Le juge des contentieux de la protection du tribunal judiciaire de Valenciennes, statuant en qualité de juge des tutelles, est saisi par la fille de la majeure protégée, habilitée à la représenter, pour être autorisée à renoncer en son nom à la clause bénéficiaire d’un contrat d’assurance-vie souscrit par son conjoint décédé. Le juge des tutelles s’est interrogé sur le périmètre des pouvoirs de la personne habilitée et, conséquemment, sur les actes qu’il peut autoriser.
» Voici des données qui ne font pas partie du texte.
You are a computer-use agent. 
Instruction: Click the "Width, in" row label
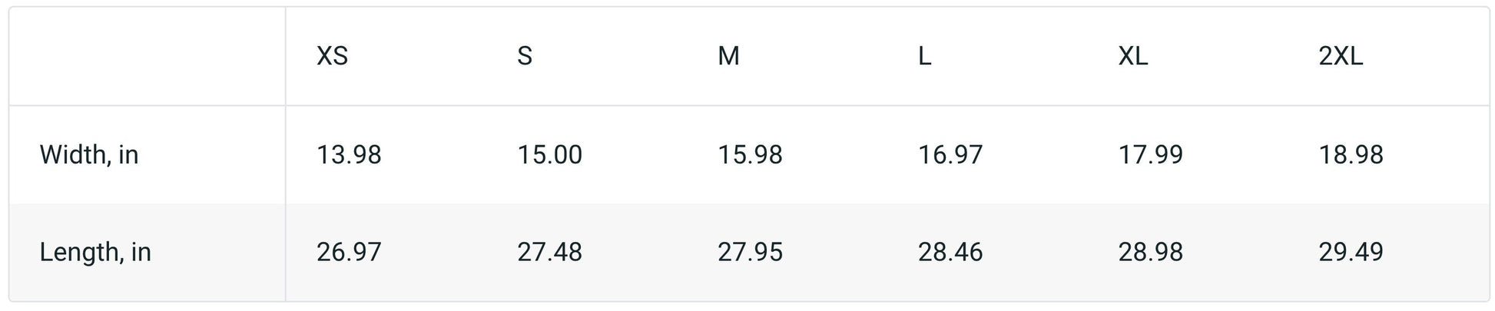(x=89, y=155)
Il saisit la Cour de cassation de la demande d’avis suivante : « les actes interdits en matière de tutelle, prévus à l’article 509 du Code civil, sont-ils transposables en matière d’habilitation familiale générale par représentation, notamment à la lumière de l’article 494-6 du Code civil ? »
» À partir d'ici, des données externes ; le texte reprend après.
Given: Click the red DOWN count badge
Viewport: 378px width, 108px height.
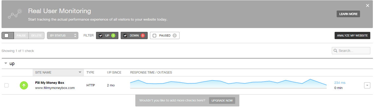Looking at the screenshot, I should pyautogui.click(x=143, y=35).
Nouvelle, présentant une difficulté sérieuse, et susceptible de se poser dans de nombreux litiges (C. org. jud. art. L 441-1), la demande d’avis est jugée recevable par la Cour de cassation.
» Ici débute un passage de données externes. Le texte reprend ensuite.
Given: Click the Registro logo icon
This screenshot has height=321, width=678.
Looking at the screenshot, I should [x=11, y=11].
Puis, pour juger que le périmètre du pouvoir de représentation de la personne habilitée ne s’étend pas aux actes interdits de l’article 509 du Code civil, la Haute Juridiction raisonne en deux temps.

D’abord, l’habilitation familiale générale porte sur « les actes que le tuteur a le pouvoir d’accomplir, seul ou avec une autorisation, sur les biens de l’intéressé » (C. civ. art. 494-6, al. 3). En clair, la personne habilitée à représenter le majeur protégé peut conclure en son nom les actes qu’un tuteur peut passer seul, c’est-à-dire des actes de conservation et d’administration (C. civ. art. 504).

De surcroît, elle peut également passer seule les actes qu’un tuteur ne peut accomplir qu’avec une autorisation du juge (C. civ. art. 505 à 508).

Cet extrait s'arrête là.